I absolutely recommend Russ Tedrake‘s online course on Underactuated Robotics (mostly nonlinear control) and Magnus Egerstedt’s course on linear control. The latter is not a formal prerequisite of the former, but it helps if you know some of the concepts. Russ’ course is just amazing, and extremely rich in mathematical concepts and algorithmic tools. He insists on providing visual intuition for almost every single concept that he introduces, which is great. I’ve recommended it to everyone who cared to listen. Some of my friends and I are currently taking the course.

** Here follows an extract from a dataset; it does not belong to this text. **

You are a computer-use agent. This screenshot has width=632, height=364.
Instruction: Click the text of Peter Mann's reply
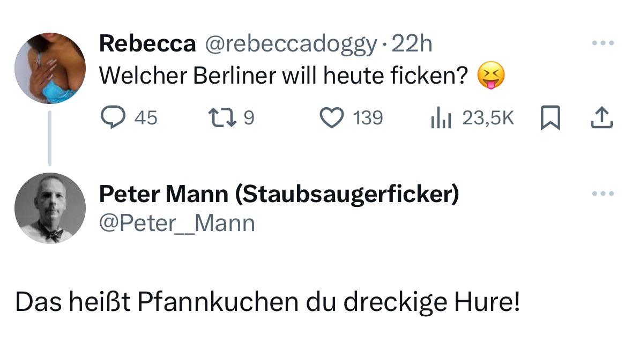pyautogui.click(x=267, y=303)
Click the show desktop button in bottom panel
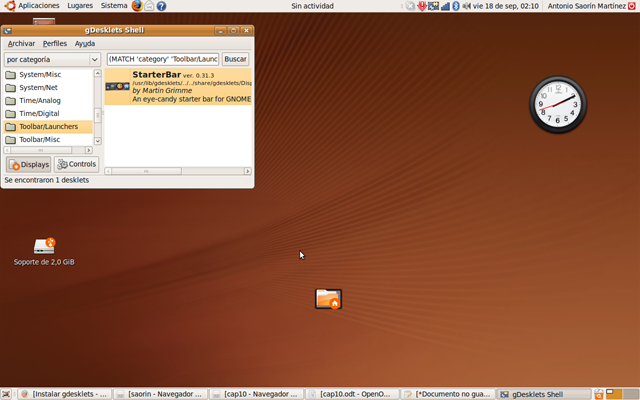This screenshot has width=640, height=400. [7, 394]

This post might be a bit specialized, yet vague and hand-wavy, but it reflects some of the discussions that I have been having in the last couple of days. The discussions were prompted by the papers of Jonathan Kelly, who was visiting McGill to give a research talk on his vision + IMU state estimation work. In this line of work, one deals with the system of a monocular camera + IMU. The state of this system usually includes the following: the position of the IMU in some global frame of reference, the rotation of the IMU in that global frame, the two bias vectors of the IMU (one for the gyroscope and one for the accelerometer), and the velocity of the IMU in the global frame. The measurements of the system are the IMU’s linear acceleration and angular velocity, and the feature matches in consecutive images recorded from the camera. This system has been shown to be observable, in the sense that the outputs of the system are sufficient to estimate the (hidden) state of the system.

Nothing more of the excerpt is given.